“That’s a mature way to look at it, Dale.”
“I do my best.”
“I’m glad. So how about if you introduce me to the guy and we leave it at that?”
“And if I don’t?”
“Then you don’t.”
The wind grew stronger. I could smell more rain in the air, another storm rolling in. Dale’s hair flapped in the breeze and for a second I saw the little girl I remembered, slipping off to sleep with her head on a Princess Lilliput pillowcase while I read about hepcat James Dean-looking blood drinkers who romanced the ladies across deep black fields beneath a hunter’s moon. A twinge of regret banked through me.
“Okay,” she said. “Let’s go meet the beau.”

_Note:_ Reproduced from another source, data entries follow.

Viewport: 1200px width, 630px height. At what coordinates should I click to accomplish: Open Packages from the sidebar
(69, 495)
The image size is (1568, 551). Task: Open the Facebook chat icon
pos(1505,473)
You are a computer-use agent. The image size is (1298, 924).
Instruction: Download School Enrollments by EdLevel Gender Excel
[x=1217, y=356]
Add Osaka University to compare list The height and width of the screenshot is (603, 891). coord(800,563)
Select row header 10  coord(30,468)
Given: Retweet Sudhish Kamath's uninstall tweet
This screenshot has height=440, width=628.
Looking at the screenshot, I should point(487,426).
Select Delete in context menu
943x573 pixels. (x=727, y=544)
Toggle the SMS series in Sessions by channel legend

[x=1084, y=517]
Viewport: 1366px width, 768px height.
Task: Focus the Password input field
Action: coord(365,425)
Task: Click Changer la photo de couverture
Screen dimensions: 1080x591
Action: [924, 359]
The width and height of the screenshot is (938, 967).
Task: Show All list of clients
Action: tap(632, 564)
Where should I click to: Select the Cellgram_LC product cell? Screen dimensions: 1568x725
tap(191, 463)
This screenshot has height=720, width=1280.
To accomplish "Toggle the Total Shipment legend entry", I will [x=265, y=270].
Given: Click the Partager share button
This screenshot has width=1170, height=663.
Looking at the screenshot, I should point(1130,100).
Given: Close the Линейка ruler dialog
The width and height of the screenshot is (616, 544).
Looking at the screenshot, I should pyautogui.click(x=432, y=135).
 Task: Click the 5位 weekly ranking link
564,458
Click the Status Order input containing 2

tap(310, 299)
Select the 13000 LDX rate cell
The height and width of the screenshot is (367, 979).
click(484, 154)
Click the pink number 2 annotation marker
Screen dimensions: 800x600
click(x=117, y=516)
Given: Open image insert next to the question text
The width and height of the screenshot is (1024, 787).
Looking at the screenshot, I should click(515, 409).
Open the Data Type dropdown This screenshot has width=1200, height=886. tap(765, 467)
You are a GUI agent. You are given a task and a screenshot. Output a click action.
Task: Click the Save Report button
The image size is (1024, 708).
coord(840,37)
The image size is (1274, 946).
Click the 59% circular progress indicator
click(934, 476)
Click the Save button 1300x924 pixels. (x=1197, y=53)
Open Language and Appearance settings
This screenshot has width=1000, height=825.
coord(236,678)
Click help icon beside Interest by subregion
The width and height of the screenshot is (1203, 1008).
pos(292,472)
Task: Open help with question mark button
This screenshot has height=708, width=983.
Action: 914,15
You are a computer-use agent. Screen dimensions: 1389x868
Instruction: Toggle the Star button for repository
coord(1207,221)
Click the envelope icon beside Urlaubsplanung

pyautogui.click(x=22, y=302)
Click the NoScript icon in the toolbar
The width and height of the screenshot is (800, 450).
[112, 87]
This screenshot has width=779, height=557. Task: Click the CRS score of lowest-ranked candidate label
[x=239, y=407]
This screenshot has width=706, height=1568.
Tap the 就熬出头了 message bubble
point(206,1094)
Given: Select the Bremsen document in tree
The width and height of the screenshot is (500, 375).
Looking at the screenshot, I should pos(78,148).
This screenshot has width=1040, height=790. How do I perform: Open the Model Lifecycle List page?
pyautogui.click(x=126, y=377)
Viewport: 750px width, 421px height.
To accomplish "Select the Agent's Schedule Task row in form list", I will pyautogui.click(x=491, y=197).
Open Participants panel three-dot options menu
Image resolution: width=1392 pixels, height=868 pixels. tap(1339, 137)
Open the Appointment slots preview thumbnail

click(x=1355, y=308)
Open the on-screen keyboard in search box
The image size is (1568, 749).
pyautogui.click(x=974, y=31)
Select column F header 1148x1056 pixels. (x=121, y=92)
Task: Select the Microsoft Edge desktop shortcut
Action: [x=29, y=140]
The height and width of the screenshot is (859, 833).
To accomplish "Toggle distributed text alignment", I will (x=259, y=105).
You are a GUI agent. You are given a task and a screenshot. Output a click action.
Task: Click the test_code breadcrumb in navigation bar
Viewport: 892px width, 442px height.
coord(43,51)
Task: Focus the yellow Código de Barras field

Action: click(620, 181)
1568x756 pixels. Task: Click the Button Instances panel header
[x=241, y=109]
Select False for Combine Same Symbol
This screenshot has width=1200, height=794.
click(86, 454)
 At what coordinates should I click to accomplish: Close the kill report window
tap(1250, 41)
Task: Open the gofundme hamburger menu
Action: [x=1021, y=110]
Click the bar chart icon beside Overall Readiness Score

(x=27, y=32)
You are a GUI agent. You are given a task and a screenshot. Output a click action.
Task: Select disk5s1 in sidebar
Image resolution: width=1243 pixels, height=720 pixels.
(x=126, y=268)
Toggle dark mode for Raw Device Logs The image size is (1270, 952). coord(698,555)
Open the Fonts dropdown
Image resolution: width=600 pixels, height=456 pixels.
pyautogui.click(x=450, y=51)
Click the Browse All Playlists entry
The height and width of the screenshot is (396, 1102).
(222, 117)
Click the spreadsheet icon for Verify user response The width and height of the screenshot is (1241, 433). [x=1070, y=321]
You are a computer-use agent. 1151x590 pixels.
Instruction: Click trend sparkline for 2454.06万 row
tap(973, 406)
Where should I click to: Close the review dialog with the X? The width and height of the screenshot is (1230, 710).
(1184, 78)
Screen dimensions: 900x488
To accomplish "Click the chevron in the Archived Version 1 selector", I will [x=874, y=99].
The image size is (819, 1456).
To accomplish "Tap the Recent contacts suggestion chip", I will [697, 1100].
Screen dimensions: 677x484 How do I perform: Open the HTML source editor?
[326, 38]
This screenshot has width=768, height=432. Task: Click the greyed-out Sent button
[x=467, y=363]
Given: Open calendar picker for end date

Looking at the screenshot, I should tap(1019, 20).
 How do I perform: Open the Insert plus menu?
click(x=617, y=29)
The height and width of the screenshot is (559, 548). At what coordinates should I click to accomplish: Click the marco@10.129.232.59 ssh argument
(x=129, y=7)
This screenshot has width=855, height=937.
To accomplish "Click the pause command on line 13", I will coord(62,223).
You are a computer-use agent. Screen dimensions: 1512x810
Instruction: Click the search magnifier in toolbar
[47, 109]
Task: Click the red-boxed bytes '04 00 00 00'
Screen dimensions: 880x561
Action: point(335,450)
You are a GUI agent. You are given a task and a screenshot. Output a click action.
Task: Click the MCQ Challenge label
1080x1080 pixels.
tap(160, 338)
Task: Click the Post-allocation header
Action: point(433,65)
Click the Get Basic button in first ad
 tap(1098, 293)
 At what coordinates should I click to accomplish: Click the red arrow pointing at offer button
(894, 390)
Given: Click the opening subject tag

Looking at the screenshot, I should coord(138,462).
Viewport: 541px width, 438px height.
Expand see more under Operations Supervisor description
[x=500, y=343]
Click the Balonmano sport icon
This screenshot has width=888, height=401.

“Jesus Christ,” I said, “seriously, that’s what you call him? The beau?”
“I do.”
She locked arms with me and drew me along as we threaded through the parked cars and the kids talking and getting wasted. She took me to a ’69 Chevy that looked like a 396-a speed demon, a racer with wide tires to hug the curves. Only the parking lights were on, glowing bright yellow as we approached. The radio groaned with a heavy bass.
The beau was propped up on the hood, laid out across his windshield, holding a beer and taking in the starshine. He was much older than I’d expected, maybe twenty or twenty-one. He shouldn’t have been dating a fifteen-year-old girl. My shoulders hitched.
He had darting eyes, and his nose had been broken at least once and badly set. It lent him a touch of character he hadn’t earned. He went shirtless and wore four black leather wristbands on his right forearm. Jeans cinched his waist, the seams straining as he slid off the hood. He was so skinny he looked half starved. He smelled of oil, acne ointment, and second-rate pot. A tattoo of foreign words was scrawled in black script along his left shoulder. His nose and bottom lip were pierced. He had a pencil beard that rode around the very edge of his jaw, no mustache.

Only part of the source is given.